* **Exercise description**:
Count the lines in the rows below that contain the word "Select", and give only that number.

* **Material provided**:
+ + +
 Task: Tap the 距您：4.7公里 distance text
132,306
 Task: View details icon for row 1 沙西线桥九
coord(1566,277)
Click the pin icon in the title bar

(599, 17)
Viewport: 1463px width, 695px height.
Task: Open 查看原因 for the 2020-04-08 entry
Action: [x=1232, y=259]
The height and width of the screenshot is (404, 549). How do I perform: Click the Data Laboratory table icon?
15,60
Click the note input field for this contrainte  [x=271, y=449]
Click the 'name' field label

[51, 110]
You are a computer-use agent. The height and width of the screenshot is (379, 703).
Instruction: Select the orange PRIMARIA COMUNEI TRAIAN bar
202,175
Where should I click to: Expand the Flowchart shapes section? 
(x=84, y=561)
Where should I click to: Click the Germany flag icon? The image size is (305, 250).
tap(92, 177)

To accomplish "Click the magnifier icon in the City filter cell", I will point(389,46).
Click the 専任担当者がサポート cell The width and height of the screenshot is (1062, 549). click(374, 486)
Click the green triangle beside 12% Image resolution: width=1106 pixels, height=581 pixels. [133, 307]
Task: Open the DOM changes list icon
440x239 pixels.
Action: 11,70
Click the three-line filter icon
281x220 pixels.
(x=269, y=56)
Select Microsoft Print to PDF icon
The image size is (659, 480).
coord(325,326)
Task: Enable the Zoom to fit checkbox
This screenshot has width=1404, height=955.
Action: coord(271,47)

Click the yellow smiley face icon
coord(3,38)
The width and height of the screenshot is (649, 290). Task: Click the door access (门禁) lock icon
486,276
+ + +
* **Answer to this task**:
2